Urology Coding Alert

Reader Question:

Report 'Unlisted' for Urethral Stent Shift

Question: The patient had a stent put in place during a prior procedure a week earlier. The procedure notes read: “On examination in lithotomy position, chaperoned , the distal end of the stent was seen just inside the urethral meatus. Therefore, I grasped it with a grasping forceps placed through a cystoscope and then gently eased it back into the bladder and continued to guide the distal end of the stent up the ureter into proper position with the distal stent coil again visible within the bladder.”

We have never seen this, and I am not sure how to code for it. I cannot see using 52310 because the surgeon didn’t remove anything. Or would we code this as 52000 since we entered the bladder when we push the stent back into the bladder?

Pennsylvania Subscriber

Answer: Based on your description, this seems like a return trip to OR due to a complication of stent migration. Code 52310 (Cystourethroscopy, with removal of foreign body, calculus, or ureteral stent from urethra or bladder [separate procedure]; simple) is not appropriate to use; neither is 52000 (Cystourethroscopy [separate procedure]) because the physician performed stent manipulation rather than examination.

Your best option is the “unlisted” code 53899 (Unlisted procedure, urinary system) benchmarked to 52332 (Cystourethroscopy with insertion of indwelling ureteral stent…).
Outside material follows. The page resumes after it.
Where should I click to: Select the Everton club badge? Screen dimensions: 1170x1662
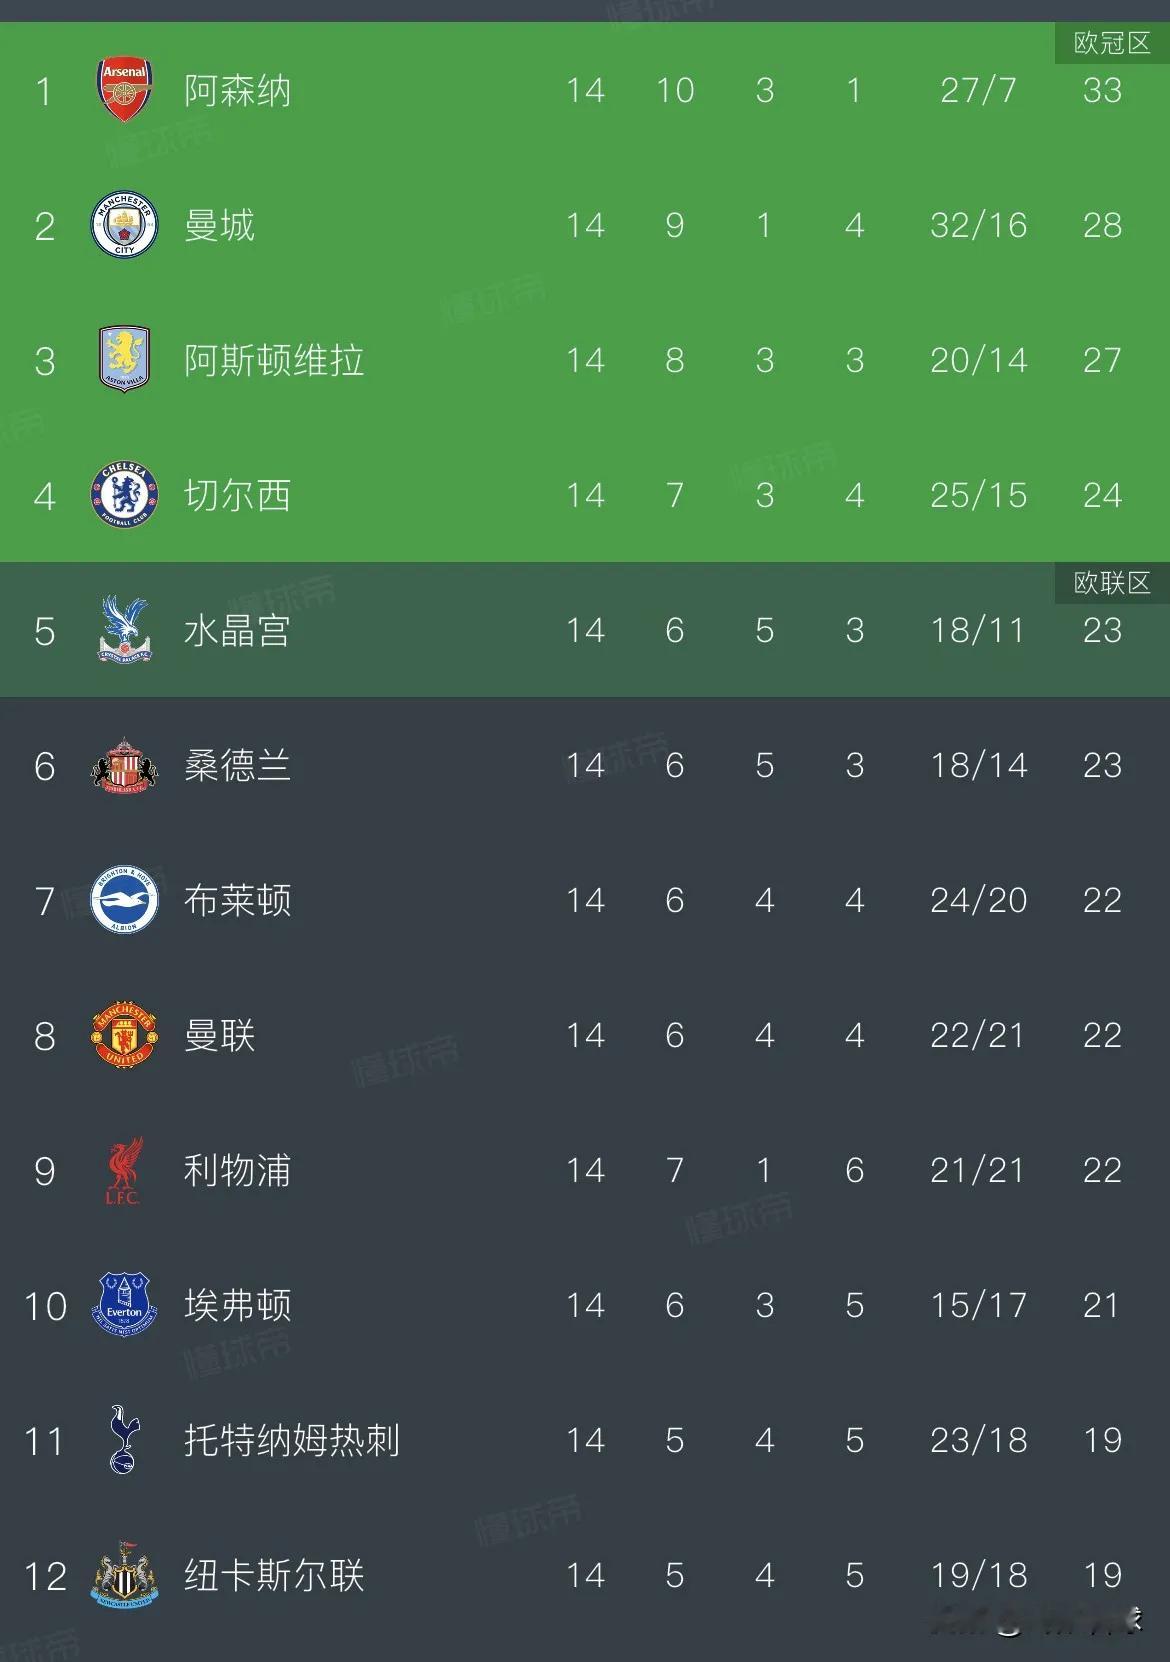click(x=123, y=1306)
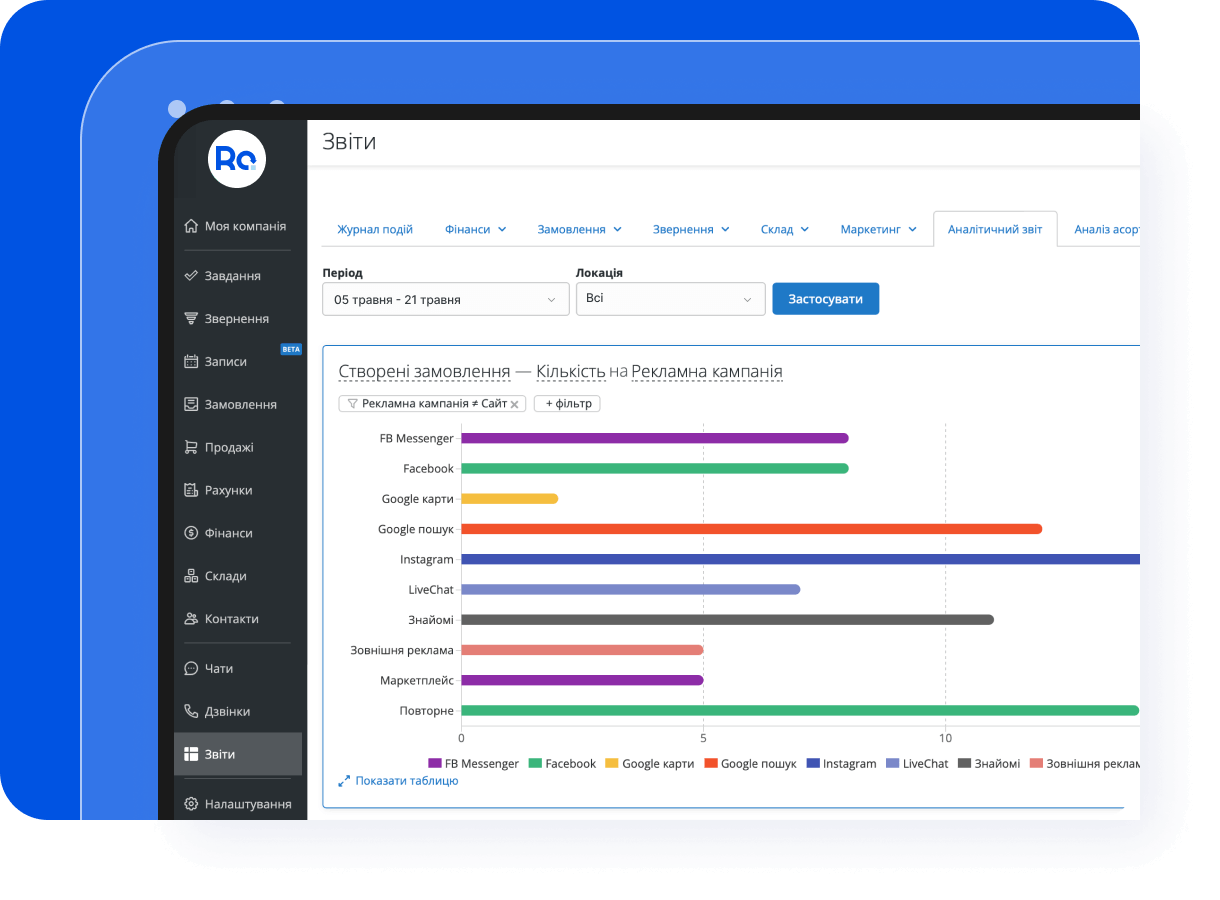Click the Застосувати button

pos(825,299)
Explanation: As per CMS, when treatment of complications requires a return trip to the operating room, physicians should bill the CPT® code that describes the procedure performed during the return trip and append modifier 78. If no such code exists, the physician should use the unspecified procedure code as in the above case.  An unspecified procedure code does not accept modifiers, and therefore, a modifier should never be appended to any unspecified CPT® code.